Face à un monde « encore pire qu’avant », « que faire de cette désespérance qui nous atteint tous ? », interpelle la chorégraphe Maguy Marin qui vient de créér à La Maison de la danse son nouveau spectacle, Deux mille vingt-trois. A 72 ans, elle a choisi d’attaquer les puissants.
Un mur formé de noms bien connus, Arnault, Trump, Bezos, Dassault, Rockefeller… s’effondre. Pendant une heure et demi, des comédiens martèlent les déclarations polémiques d’hommes politiques et de communicants, dénonçant la concentration des médias, les scandales…, suscitant l’hilarité ou la sidération du public.
Les informations sur les réseaux sociaux, dans les grands médias « sont tronquées, arrangées de façon à ce que les choses réelles ne soient pas dites », estime Maguy Marin sur les strapontins rouges de la Maison de la Danse de Lyon.

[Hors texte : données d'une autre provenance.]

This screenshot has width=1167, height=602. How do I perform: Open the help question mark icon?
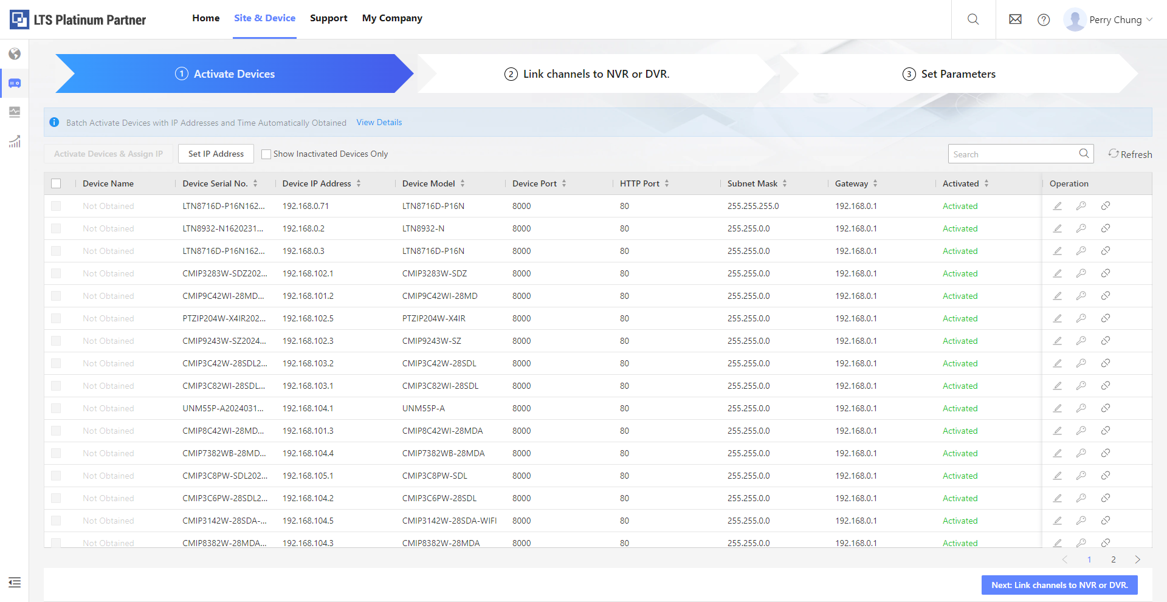[x=1044, y=20]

Alors, elle assume de passer à « l’attaque ». Pas question de tomber dans un humanisme pleurnichard : « Il y a des lois, des cadres mis en place pour que ces injustices et ces souffrances continuent à être perpétrées », et son spectacle vise à les dénoncer.
Pour Kostia Chaix, 27 ans, danseur dans sa compagnie, la pièce, qui tournera ensuite en France et en Italie, élabore un « contre-discours » en rappelant les excès « des personnes qui monopolisent l’espace médiatique ».
« Dénonciation »
Fille d’immigrés espagnols, Maguy Marin a d’abord été danseuse classique avant de se tourner vers la danse moderne, sous la direction de Maurice Béjart. Elle devient ensuite l’une des principales représentantes de la Nouvelle danse française, premier courant de danse contemporaine né dans les années 1970-1980.
Selon Olivier Neveux, professeur d’histoire et d’esthétique du théâtre à l’ENS Lyon, le travail de cette « figure » aujourd’hui « internationalement reconnue », « jouée partout », a été au début « régulièrement mal accueilli ».
En février 2009, agacé par la théâtralité de Turba, un spectateur était même monté sur scène pour danser, interrompant la représentation. Dans Deux mille vingt-trois aussi, la danse apparaît très peu présente.
« La théâtralité a toujours fait partie du travail », répond Maguy Marin. « Je ne danse plus, le vieillissement aussi fait que je me dirige plus vers des mots que vers la performance physique », plaisante-t-elle.
Le « rythme », autre marqueur de l’oeuvre de Marin selon Olivier Neveux, reste, lui, bien présent dans Deux mille vingt-trois. Une figure masquée, en kimono chatoyant, aux chapeaux faits de jets, de yacht, de journaux ou de dollars, séquence le spectacle en passant devant la scène à intervalles réguliers.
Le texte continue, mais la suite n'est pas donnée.